### EXERCISE AIM
Revise the records below by substituting "How can I do" for every occurrence of "How do I perform", leaving all other text unchanged.
— BEGIN MATERIAL FOR THIS TASK —
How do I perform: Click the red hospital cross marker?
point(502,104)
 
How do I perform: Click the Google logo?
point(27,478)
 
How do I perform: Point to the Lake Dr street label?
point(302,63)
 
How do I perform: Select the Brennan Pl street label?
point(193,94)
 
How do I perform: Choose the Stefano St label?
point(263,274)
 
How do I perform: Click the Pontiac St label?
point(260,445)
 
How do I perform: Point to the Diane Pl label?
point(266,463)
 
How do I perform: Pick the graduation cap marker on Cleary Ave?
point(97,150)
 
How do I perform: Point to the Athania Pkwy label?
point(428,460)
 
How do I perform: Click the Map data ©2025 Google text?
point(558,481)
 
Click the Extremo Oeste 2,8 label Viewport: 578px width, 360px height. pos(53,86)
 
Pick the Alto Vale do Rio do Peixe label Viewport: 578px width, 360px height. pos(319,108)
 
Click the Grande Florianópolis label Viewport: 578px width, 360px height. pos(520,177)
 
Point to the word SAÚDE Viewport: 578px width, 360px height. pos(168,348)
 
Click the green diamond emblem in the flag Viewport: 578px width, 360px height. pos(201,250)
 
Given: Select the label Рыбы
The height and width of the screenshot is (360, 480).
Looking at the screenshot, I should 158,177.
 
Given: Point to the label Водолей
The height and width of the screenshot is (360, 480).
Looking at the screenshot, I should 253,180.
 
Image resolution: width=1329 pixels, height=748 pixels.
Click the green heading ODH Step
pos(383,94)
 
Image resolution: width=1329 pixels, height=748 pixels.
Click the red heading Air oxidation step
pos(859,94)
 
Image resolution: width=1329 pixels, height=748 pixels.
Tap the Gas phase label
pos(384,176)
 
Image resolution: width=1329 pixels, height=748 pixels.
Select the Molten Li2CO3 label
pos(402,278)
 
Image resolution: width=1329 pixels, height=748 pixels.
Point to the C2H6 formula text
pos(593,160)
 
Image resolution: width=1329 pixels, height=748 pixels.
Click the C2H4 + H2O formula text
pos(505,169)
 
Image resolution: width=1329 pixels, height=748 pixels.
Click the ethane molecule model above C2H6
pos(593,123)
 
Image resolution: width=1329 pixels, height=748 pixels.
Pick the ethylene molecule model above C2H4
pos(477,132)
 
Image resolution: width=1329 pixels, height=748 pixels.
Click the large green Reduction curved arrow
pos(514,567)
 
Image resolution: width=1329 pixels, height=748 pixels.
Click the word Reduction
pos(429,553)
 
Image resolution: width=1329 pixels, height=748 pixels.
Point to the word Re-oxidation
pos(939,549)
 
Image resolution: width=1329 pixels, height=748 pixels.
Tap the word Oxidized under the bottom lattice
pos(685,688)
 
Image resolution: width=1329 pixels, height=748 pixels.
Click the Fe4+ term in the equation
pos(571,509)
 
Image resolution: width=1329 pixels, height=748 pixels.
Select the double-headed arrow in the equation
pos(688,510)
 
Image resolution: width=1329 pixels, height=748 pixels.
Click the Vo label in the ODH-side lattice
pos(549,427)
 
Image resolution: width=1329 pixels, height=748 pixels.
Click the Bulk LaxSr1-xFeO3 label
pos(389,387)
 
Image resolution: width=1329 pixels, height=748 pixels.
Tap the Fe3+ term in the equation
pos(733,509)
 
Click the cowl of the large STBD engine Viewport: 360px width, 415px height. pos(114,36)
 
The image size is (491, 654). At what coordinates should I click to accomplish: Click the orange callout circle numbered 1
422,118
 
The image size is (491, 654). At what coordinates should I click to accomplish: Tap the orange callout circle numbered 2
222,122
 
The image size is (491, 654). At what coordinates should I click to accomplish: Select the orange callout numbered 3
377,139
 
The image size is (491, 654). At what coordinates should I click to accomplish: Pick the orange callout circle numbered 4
— END MATERIAL FOR THIS TASK —
### TASK RESPONSE
How can I do: Click the red hospital cross marker?
point(502,104)
 
How can I do: Click the Google logo?
point(27,478)
 
How can I do: Point to the Lake Dr street label?
point(302,63)
 
How can I do: Select the Brennan Pl street label?
point(193,94)
 
How can I do: Choose the Stefano St label?
point(263,274)
 
How can I do: Click the Pontiac St label?
point(260,445)
 
How can I do: Point to the Diane Pl label?
point(266,463)
 
How can I do: Pick the graduation cap marker on Cleary Ave?
point(97,150)
 
How can I do: Point to the Athania Pkwy label?
point(428,460)
 
How can I do: Click the Map data ©2025 Google text?
point(558,481)
 
Click the Extremo Oeste 2,8 label Viewport: 578px width, 360px height. pos(53,86)
 
Pick the Alto Vale do Rio do Peixe label Viewport: 578px width, 360px height. pos(319,108)
 
Click the Grande Florianópolis label Viewport: 578px width, 360px height. pos(520,177)
 
Point to the word SAÚDE Viewport: 578px width, 360px height. pos(168,348)
 
Click the green diamond emblem in the flag Viewport: 578px width, 360px height. pos(201,250)
 
Given: Select the label Рыбы
The height and width of the screenshot is (360, 480).
Looking at the screenshot, I should 158,177.
 
Given: Point to the label Водолей
The height and width of the screenshot is (360, 480).
Looking at the screenshot, I should 253,180.
 
Image resolution: width=1329 pixels, height=748 pixels.
Click the green heading ODH Step
pos(383,94)
 
Image resolution: width=1329 pixels, height=748 pixels.
Click the red heading Air oxidation step
pos(859,94)
 
Image resolution: width=1329 pixels, height=748 pixels.
Tap the Gas phase label
pos(384,176)
 
Image resolution: width=1329 pixels, height=748 pixels.
Select the Molten Li2CO3 label
pos(402,278)
 
Image resolution: width=1329 pixels, height=748 pixels.
Point to the C2H6 formula text
pos(593,160)
 
Image resolution: width=1329 pixels, height=748 pixels.
Click the C2H4 + H2O formula text
pos(505,169)
 
Image resolution: width=1329 pixels, height=748 pixels.
Click the ethane molecule model above C2H6
pos(593,123)
 
Image resolution: width=1329 pixels, height=748 pixels.
Pick the ethylene molecule model above C2H4
pos(477,132)
 
Image resolution: width=1329 pixels, height=748 pixels.
Click the large green Reduction curved arrow
pos(514,567)
 
Image resolution: width=1329 pixels, height=748 pixels.
Click the word Reduction
pos(429,553)
 
Image resolution: width=1329 pixels, height=748 pixels.
Point to the word Re-oxidation
pos(939,549)
 
Image resolution: width=1329 pixels, height=748 pixels.
Tap the word Oxidized under the bottom lattice
pos(685,688)
 
Image resolution: width=1329 pixels, height=748 pixels.
Click the Fe4+ term in the equation
pos(571,509)
 
Image resolution: width=1329 pixels, height=748 pixels.
Select the double-headed arrow in the equation
pos(688,510)
 
Image resolution: width=1329 pixels, height=748 pixels.
Click the Vo label in the ODH-side lattice
pos(549,427)
 
Image resolution: width=1329 pixels, height=748 pixels.
Click the Bulk LaxSr1-xFeO3 label
pos(389,387)
 
Image resolution: width=1329 pixels, height=748 pixels.
Tap the Fe3+ term in the equation
pos(733,509)
 
Click the cowl of the large STBD engine Viewport: 360px width, 415px height. pos(114,36)
 
The image size is (491, 654). At what coordinates should I click to accomplish: Click the orange callout circle numbered 1
422,118
 
The image size is (491, 654). At what coordinates should I click to accomplish: Tap the orange callout circle numbered 2
222,122
 
The image size is (491, 654). At what coordinates should I click to accomplish: Select the orange callout numbered 3
377,139
 
The image size is (491, 654). At what coordinates should I click to accomplish: Pick the orange callout circle numbered 4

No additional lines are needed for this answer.